(Excerpts from a dataset)
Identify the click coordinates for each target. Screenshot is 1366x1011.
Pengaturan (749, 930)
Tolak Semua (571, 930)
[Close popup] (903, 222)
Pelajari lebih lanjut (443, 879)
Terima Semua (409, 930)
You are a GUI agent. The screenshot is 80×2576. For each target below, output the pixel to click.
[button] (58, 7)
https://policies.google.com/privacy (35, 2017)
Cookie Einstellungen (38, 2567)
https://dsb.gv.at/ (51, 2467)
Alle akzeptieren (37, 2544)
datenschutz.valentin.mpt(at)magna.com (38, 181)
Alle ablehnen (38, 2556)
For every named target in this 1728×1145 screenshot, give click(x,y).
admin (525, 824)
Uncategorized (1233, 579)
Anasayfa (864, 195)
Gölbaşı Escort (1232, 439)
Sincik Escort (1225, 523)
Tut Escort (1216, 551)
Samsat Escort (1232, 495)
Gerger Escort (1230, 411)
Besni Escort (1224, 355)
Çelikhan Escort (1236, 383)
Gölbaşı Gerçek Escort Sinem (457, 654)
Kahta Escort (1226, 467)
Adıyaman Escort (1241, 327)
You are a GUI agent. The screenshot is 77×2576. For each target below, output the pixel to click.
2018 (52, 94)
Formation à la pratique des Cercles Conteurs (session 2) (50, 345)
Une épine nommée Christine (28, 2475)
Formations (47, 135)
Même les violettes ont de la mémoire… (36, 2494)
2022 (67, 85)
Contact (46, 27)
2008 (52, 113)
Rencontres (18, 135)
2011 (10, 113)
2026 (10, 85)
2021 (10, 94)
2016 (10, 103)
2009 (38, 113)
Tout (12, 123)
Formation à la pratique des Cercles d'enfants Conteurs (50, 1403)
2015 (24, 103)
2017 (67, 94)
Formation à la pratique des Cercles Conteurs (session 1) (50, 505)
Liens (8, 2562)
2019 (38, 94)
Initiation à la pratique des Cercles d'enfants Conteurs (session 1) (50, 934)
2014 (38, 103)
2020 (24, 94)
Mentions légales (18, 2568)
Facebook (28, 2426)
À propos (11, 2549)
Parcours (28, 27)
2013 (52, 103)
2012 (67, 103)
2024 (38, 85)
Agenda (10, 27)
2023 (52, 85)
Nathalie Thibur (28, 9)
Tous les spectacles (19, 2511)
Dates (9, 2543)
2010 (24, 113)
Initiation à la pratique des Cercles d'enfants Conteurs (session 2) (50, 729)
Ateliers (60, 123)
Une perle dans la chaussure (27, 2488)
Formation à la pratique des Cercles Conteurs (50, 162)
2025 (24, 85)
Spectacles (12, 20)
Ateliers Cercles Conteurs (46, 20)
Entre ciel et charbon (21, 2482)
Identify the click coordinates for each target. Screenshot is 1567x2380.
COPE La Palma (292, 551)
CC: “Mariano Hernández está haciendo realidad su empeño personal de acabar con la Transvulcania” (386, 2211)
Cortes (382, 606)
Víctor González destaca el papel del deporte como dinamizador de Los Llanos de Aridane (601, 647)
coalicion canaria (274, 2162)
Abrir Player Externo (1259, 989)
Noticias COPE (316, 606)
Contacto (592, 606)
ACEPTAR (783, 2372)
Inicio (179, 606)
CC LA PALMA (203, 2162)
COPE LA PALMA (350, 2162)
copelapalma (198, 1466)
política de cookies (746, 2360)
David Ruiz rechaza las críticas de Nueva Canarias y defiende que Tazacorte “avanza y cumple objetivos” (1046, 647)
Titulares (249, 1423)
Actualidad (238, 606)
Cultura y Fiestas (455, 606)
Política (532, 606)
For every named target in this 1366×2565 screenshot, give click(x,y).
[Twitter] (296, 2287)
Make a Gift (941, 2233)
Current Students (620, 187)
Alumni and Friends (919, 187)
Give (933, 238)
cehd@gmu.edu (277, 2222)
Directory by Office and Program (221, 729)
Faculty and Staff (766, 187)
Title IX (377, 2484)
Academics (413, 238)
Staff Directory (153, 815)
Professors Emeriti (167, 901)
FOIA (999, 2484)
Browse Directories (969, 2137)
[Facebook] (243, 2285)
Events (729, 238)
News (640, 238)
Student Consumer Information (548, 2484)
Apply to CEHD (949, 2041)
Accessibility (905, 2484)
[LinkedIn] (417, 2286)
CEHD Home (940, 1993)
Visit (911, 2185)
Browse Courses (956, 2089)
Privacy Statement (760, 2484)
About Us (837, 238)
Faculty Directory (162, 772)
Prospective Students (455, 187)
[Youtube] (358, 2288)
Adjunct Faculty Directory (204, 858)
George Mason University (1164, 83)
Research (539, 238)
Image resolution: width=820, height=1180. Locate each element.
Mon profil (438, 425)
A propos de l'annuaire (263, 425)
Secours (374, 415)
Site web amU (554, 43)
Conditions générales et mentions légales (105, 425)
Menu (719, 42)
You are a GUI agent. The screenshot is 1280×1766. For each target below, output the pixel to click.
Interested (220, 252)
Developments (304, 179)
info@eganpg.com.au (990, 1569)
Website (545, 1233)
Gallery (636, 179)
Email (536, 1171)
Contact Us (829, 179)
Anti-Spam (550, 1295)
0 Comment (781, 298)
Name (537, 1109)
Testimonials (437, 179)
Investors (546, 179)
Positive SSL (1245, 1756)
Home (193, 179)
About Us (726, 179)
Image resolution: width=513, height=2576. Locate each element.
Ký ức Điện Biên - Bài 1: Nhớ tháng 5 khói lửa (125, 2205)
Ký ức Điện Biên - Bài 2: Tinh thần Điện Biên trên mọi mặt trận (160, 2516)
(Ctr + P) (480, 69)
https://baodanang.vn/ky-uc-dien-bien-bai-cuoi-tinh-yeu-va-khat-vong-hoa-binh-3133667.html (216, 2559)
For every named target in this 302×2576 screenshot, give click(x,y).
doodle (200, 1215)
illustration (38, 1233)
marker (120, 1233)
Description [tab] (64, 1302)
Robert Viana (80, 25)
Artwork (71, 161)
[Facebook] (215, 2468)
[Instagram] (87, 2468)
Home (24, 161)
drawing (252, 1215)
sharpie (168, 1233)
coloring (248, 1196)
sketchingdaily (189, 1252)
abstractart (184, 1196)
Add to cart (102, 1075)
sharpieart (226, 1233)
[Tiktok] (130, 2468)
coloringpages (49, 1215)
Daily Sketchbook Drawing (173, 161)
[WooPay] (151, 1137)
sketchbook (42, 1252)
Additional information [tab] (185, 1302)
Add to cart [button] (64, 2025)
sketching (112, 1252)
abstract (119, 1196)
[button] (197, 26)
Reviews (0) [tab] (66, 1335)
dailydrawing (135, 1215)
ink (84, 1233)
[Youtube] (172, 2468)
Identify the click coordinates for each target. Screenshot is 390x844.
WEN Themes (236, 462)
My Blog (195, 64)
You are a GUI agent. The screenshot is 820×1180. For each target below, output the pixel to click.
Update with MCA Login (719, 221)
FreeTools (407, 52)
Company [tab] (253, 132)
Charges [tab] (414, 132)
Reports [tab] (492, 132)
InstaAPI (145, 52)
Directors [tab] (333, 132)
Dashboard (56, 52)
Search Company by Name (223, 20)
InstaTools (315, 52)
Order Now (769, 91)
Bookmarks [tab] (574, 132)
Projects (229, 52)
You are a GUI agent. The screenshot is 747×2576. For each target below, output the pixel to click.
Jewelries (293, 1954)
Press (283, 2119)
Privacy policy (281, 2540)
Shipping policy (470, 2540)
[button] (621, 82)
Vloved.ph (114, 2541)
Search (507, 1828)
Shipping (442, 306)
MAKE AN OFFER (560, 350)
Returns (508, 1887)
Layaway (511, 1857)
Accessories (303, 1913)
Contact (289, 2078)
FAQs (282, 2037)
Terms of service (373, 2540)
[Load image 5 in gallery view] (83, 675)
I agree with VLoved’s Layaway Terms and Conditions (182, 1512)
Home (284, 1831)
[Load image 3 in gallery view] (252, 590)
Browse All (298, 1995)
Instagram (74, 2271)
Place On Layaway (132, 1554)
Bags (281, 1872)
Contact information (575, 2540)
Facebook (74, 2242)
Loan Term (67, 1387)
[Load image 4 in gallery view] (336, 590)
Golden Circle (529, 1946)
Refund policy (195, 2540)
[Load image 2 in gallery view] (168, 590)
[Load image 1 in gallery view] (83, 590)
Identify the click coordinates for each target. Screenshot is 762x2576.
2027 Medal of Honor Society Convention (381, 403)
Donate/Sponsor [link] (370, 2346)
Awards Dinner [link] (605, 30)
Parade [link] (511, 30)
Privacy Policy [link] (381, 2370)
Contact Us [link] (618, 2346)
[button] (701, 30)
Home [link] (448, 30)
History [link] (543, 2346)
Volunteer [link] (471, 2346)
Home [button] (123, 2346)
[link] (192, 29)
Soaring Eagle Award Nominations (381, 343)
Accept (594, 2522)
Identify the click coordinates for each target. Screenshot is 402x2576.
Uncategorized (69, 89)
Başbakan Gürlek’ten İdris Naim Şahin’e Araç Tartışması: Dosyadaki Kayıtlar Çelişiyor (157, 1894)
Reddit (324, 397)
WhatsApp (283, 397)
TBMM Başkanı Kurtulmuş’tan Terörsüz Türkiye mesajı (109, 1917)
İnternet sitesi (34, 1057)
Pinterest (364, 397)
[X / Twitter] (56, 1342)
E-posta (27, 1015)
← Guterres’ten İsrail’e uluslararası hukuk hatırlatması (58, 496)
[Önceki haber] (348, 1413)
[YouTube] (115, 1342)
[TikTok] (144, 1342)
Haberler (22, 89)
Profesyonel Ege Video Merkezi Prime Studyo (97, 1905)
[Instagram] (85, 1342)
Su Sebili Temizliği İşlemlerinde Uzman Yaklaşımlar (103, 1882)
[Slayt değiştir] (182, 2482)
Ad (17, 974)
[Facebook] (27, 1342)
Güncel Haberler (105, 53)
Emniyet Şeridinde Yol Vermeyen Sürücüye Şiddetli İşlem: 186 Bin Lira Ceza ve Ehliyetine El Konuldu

» **Work required**: Filter the records above for "Directory" and copy every matching line.

» **Exercise output**:
Directory by Office and Program (221, 729)
Staff Directory (153, 815)
Faculty Directory (162, 772)
Adjunct Faculty Directory (204, 858)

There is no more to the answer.